Recently, I have been asked to write commentaries for The Conversation and The Interpreter (Lowy Institute) and several media interviews, mostly as an Australian in Tokyo at this time and what that perspective brings. It doesn't hurt that politics is my day job and let's face it, there is a lot of politics to digest. It does hurt that I have long been a sports fan (even played a few in earlier times) and that the Olympics are being held at all under the present circumstances. I feel for the athletes, I really do. I scored tickets to a couple of events too (women's hockey and rugby 7s, but not the surfing π). But I also recognise and share the frustration of many people here who don't want (rather, didn't want) the Olympics to go ahead. The costs, the risks, and for what? A keen observer of political protests, I would have liked to be out and about observing the many protests that have been going on around town...but I'm sticking to the pandemic rules, for now.

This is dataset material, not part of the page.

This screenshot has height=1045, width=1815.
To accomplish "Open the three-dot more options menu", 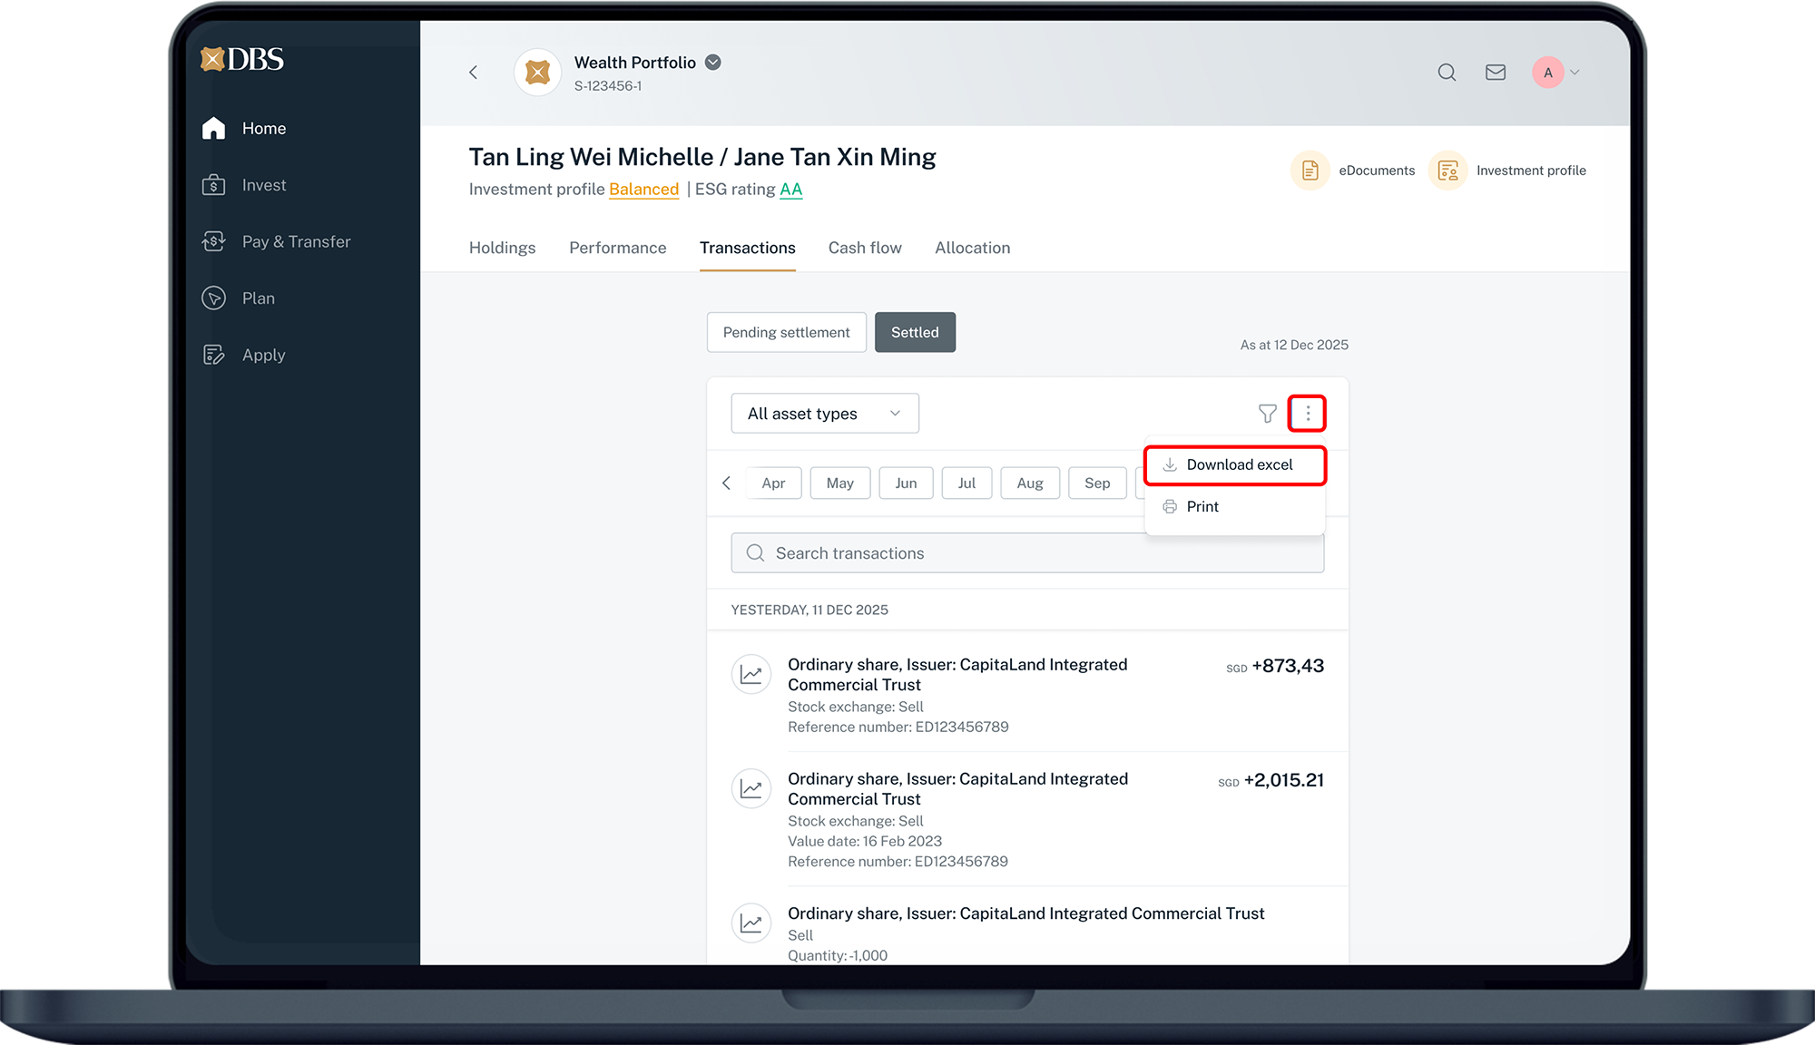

Japan was awarded the Olympics in 2013, and with a few years of candidate-campaigning prior to that, I feel my visits to Japan over the last decade or so, have had a distinct Olympic tinge to them. And now of course, with Brisbane winning the bid for 2032, if ever I get home, that will equate to some two decades of living in Olympic cities. The political scientist in me is wary...and perhaps by 2032, a little weary.
A secondary purpose of these posts is to get me back into writing mode. I won't be stuck as head of department forever (I hope) and I do want to get back into good writing habits. I have much to write.
The mini-cauldron, placed at Ariake, just near work |
On this, the first Sunday of the Olympics, officially opened on Friday night but with events commencing last Wednesday, I spent a fair bit of time watching the surfing, on an internet connection because this Olympics is being held with no spectators. We have been asked to watch the Olympics on telly (or other devices) instead. As a separate research project, I have been looking at surfing's introduction as an Olympic sport. I've travelled several times to the town where the venue is located, I've given two or three conference papers, I've invested quite a bit of time there. Now, with essentially a four day window of competition (with lay days for poor surf), I've spent time wondering whether I can break the current State of Emergency, and head out tomorrow, a rare meeting-free day, for research purposes. I need to write the concluding paragraphs to that article after all. But instead, I will probably stay home, wait until after the SoE, and look at the legacy post-Olympics for Ichinomiya.
Sports me has won out over academic me today. But there is so much to write, to consider, to reflect. I plan to be back tomorrow, or the next day, to tease out a few ideas.